The other thing to consider is how well the three packages fit into the Twins short and long-term plans. All things considered, I would rather have the package that helps this team win a championship in the new ballpark as opposed to competing for the wild card in 2008. Your mileage may vary. I pick the best deals without really knowing whether the teams would give up these packages.

  1. Red Sox: Ellsbury (A-), Lowrie (A-), Bowden (B) and Masterson (B).
  2. Mets: Martinez (B+),  Guerra (B+), Gomez (B), and  Mulvey (B).
  3. Yankees: Hughes (A), Cabrera (B), Jackson (B-) and Marquez (C+)
One proviso: The Mets might not give up Guerra and might prefer Humber (B-) instead.

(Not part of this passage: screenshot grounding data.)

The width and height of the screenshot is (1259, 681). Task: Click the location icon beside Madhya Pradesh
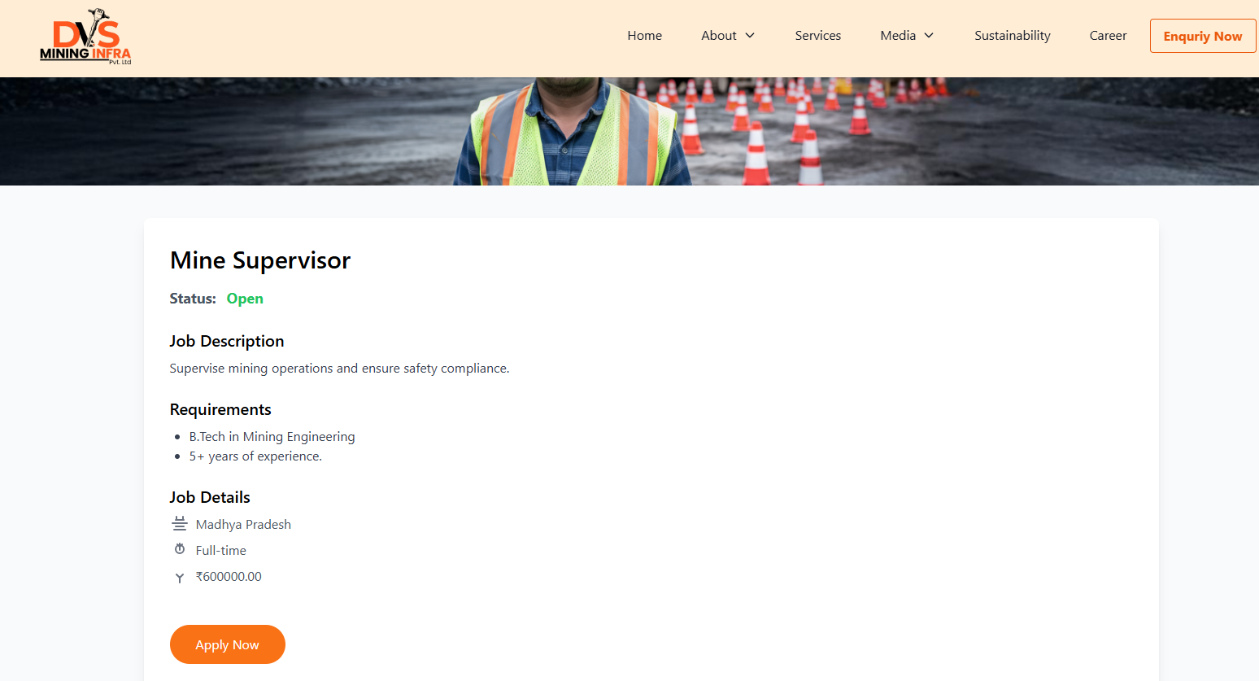(180, 524)
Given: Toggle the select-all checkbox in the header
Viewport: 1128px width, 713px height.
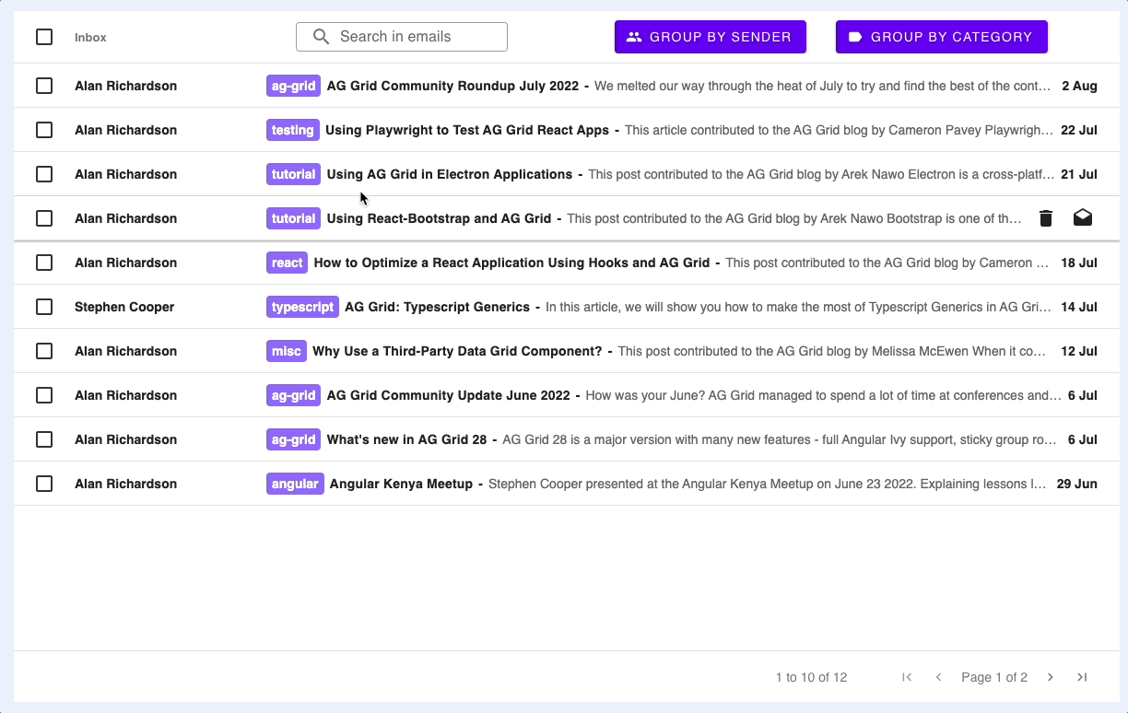Looking at the screenshot, I should [x=43, y=37].
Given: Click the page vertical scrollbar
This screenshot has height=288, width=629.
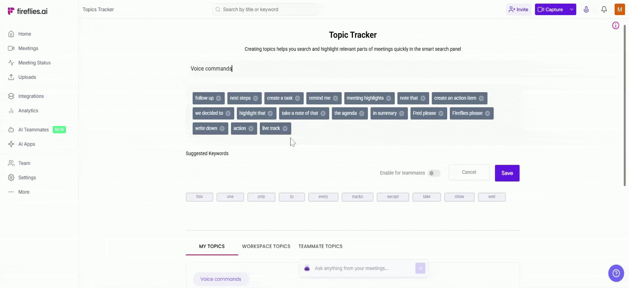Looking at the screenshot, I should (x=624, y=105).
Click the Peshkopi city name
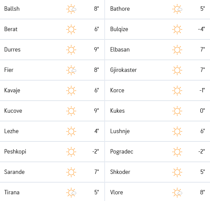This screenshot has width=210, height=201. [15, 152]
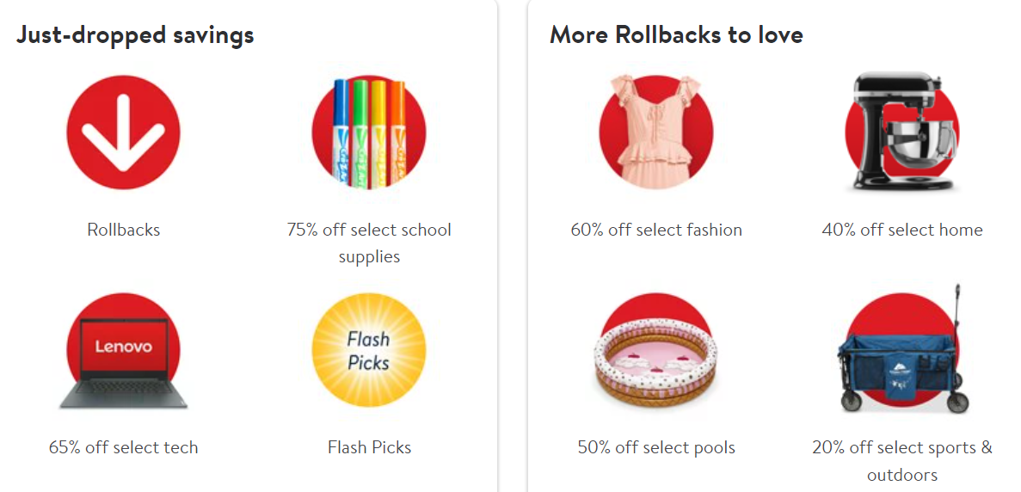The width and height of the screenshot is (1021, 492).
Task: Click the red Rollbacks down-arrow icon
Action: [x=123, y=132]
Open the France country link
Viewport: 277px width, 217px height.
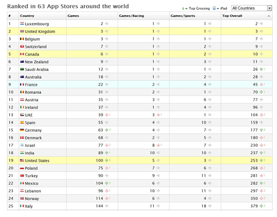(x=31, y=84)
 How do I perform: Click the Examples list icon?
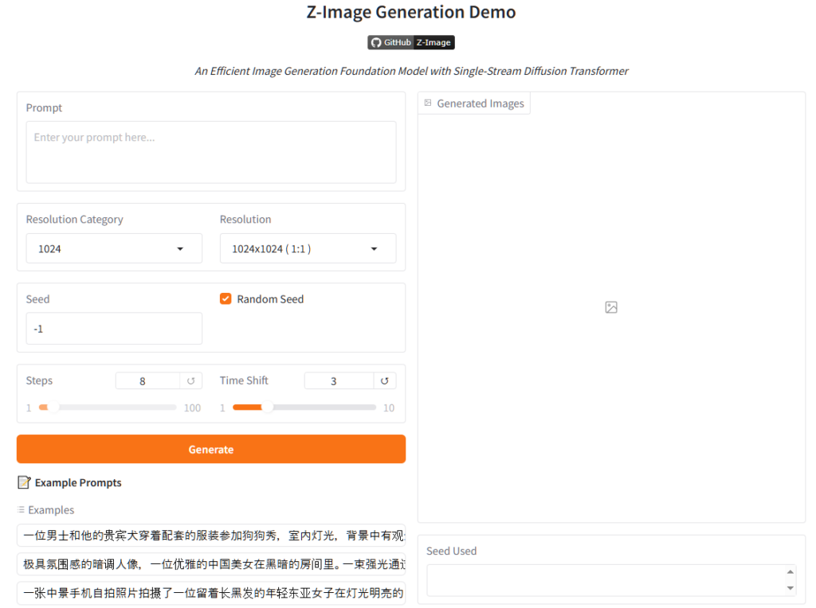[22, 510]
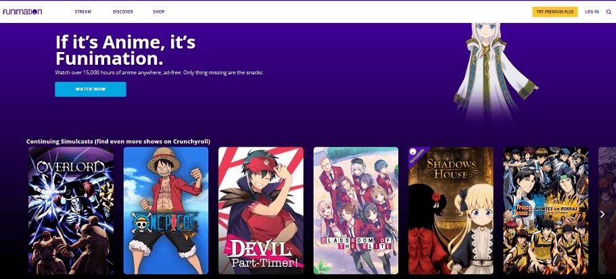Click the Funimation logo
616x279 pixels.
[x=22, y=11]
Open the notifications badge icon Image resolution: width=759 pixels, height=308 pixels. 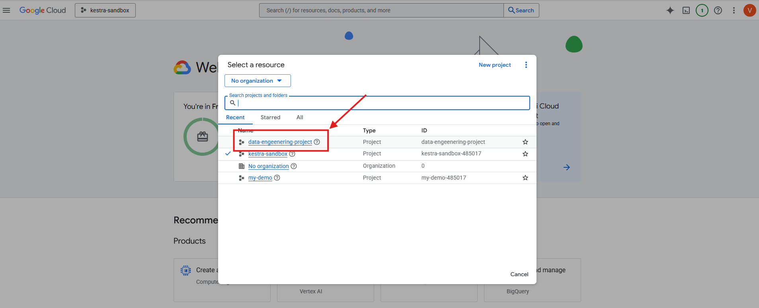[x=702, y=10]
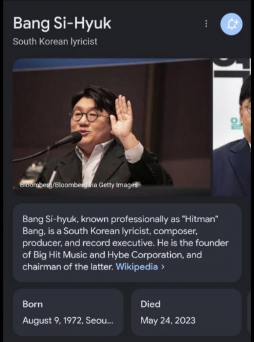Tap the raised hand in the photo
Image resolution: width=254 pixels, height=342 pixels.
pos(122,118)
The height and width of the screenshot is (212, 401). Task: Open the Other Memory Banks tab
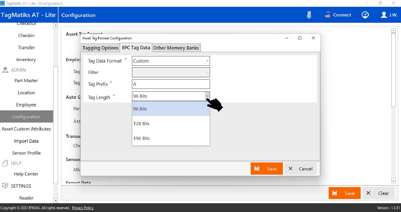[176, 48]
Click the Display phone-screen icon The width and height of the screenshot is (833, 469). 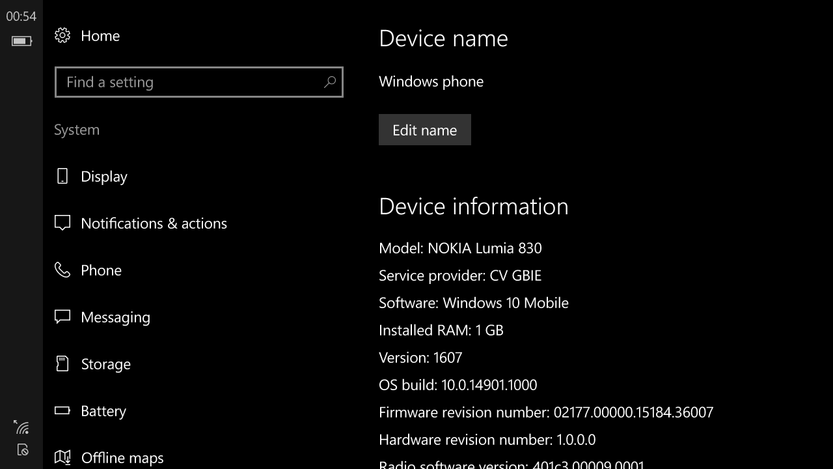tap(62, 177)
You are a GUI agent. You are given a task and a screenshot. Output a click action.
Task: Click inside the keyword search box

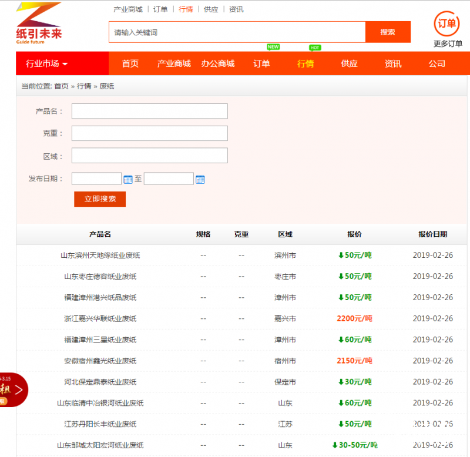(x=235, y=32)
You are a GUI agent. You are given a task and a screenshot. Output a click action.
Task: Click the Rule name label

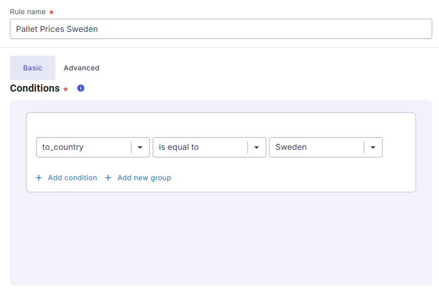click(28, 12)
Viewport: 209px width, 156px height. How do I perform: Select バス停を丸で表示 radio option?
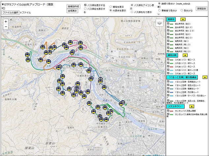[x=132, y=12]
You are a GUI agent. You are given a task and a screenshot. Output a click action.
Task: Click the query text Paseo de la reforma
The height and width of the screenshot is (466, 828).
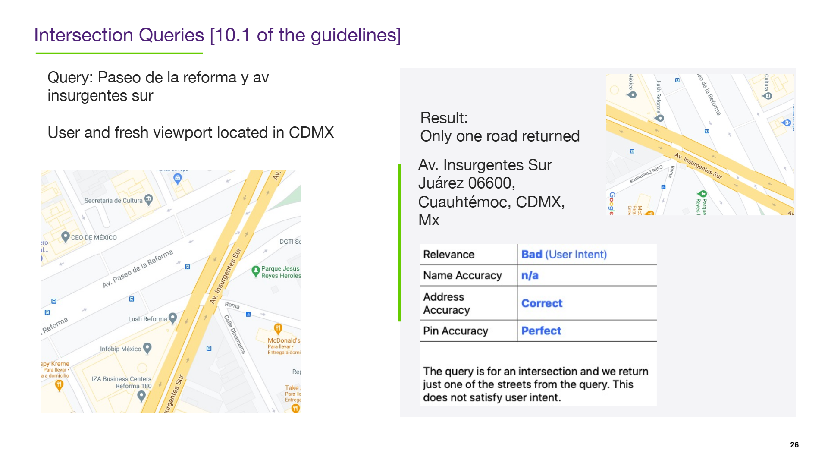tap(167, 77)
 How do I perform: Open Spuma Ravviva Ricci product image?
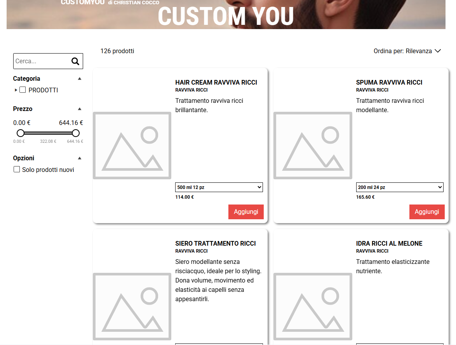(313, 146)
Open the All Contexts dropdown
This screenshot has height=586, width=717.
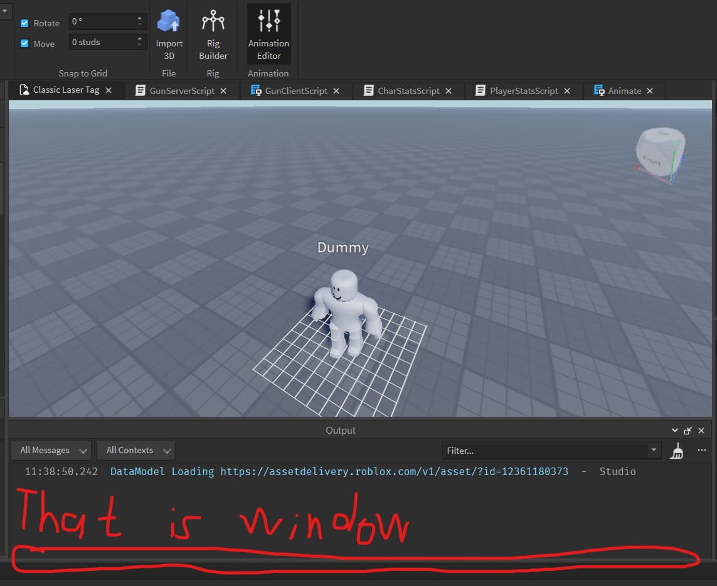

In which case, they still don't slip into Yankee land, but their deal is less attractive. Also, I'm not as sold on Guerra as Sickels is. His grade is mostly due to his age (18) and level (A+). But his numbers suggest he's being rushed in typical Mets fashion. And if the Yankees exchange Tabata (B+) for Jackson, their offer suddenly vaults them ahead of the Mets, but still does not get them into Red Sox territory.

Conclusion
If I were Bill Smith, I would take any of the three offers. But I think the Red Sox's offer gives the Twins the best chance long term while the Yankees offer gives the Twins the best chance short term. The Mets offer gives better long term value than the Yankees but little short-term value.